In the immediate aftermath of the debate the SNP hailed an average of the three polls which placed Ms Sturgeon as the winner. 

However, a later poll by Survation suggested Ms Sturgeon was 10 per cent behind Mr Cameron and Mr Miliband who both polled 25 per cent. 

The Nationalists also said 1,600 people had joined the party during the two-hour showdown which saw the SNP leader try to ease English voters' growing fears about her party. 

She appealed above the head of the other party leaders to tell people south of the border that the SNP would be their "allies" in the fight against NHS privatisation.

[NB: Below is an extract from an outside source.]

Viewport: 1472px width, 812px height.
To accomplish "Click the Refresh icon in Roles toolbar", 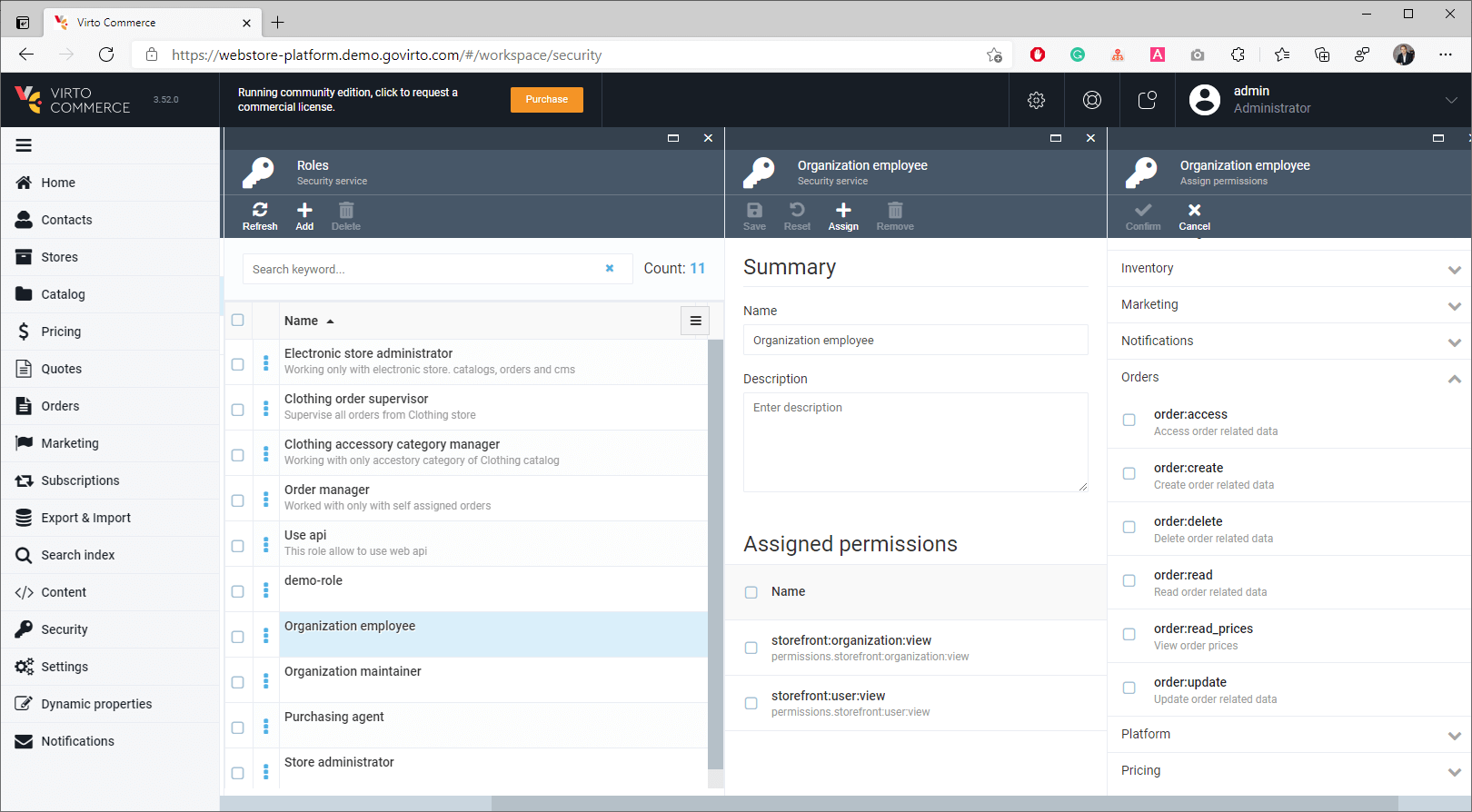I will coord(260,211).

After the debate the Tories turned their fire on the SNP leader, updating an attack poster, which had originally featured Alex Salmond, to now show Ms Sturgeon with the Labour leader in her pocket.

During heated exchanges in the two-hour showdown, Mr Farage told the  First Minister that English people were "cheesed off" at the amount of money "going over Hadrian's wall" as he called for a £5 billion cut in the Barnett formula.

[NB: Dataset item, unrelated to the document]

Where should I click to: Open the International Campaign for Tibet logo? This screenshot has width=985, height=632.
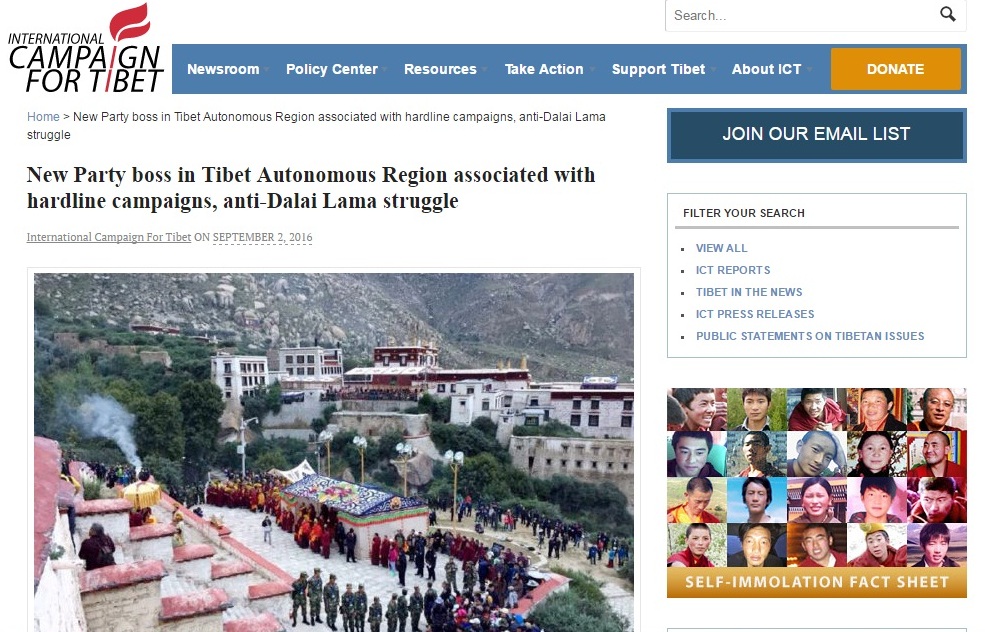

Mr Cameron was heckled by a female member of the studio audience who shouted that the Tories were not listening to ordinary people's concerns.

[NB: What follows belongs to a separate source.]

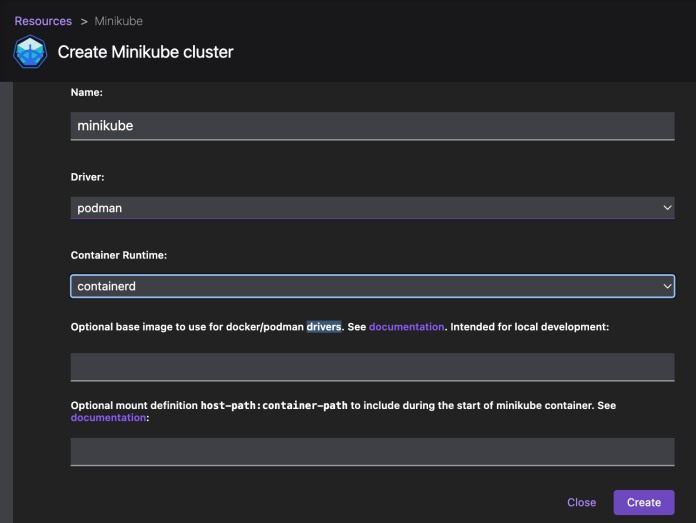
Task: Click the Minikube breadcrumb item
Action: [119, 21]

The Prime Minister faced the brunt of criticism from many of the party leaders during the event, the only debate the Conservative leader has agreed to take part in in the run up to May's vote.

LibDem leader Nick Clegg accused the Prime Minister of abandoning the course pursued by the Coalition in favour of the poor taking more of the brunt of cuts.

Labour leader Ed Miliband also hit out at Mr Cameron, accusing him of planning "extreme" measures to reduce public services after May.

He also told Ms Sturgeon that "the reality is that SNP cuts are just the same as Tory cuts".

Ms Sturgeon's call saw her repeat her message of friendship towards English voters to a television audience totalling potentially millions. 

The SNP hope that by winning over Labour voters in England it will make it harder for Mr Miliband to reject the SNP if he needs their votes after May 7.

A poll for the Herald by TNS this week found that around 29 per cent of Labour voters were relaxed about SNP influence on a Labour government.

The Tories have been on the offensive against the SNP, a strategy many senior Conservatives hope will increase support from concerned English voters. 

Mr Cameron's aides later said a Labour government propped up by the SNP would mean "£148bn more debt, unlimited benefits and weaker defences with Trident scrapped".

Labour claimed that Mr Clegg and Mr Cameron had both "blamed each other" for the failures of the coalition over the last five years "and they are both right".

There was also criticism of Mr Farage with accusations his party was encouraging scaremongering on a range of issues.

Leanne Wood, the Plaid Cymru leader, told him he should be "ashamed' of himself. Ms Sturgeon accused him of "intolerance" and suggested that there was nothing he would not blame on immigrants after he claimed that foreigners were coming to the UK to access free HIV drugs on the NHS.

SNP MP Stewart Hosie said that Ms Sturgeon did well because  she was able to "get the volume of her message across very well on anti-austerity, anti-Trident and keeping the NHS in the public sector. We are incredibly pleased."

A senior Labour source insisted Mr Miliband had come across as the most competent, building on last week's TV debate. 

"It was interesting to see how the Prime Minister hid behind Nicola Sturgeon and Leanne Wood," he said.

Last night, Rupert Murdoch tweeted: "Great performances by SNP Sturgeon and Ukip Farage. Cameron sort of okay, Miliband not, Clegg pathetic."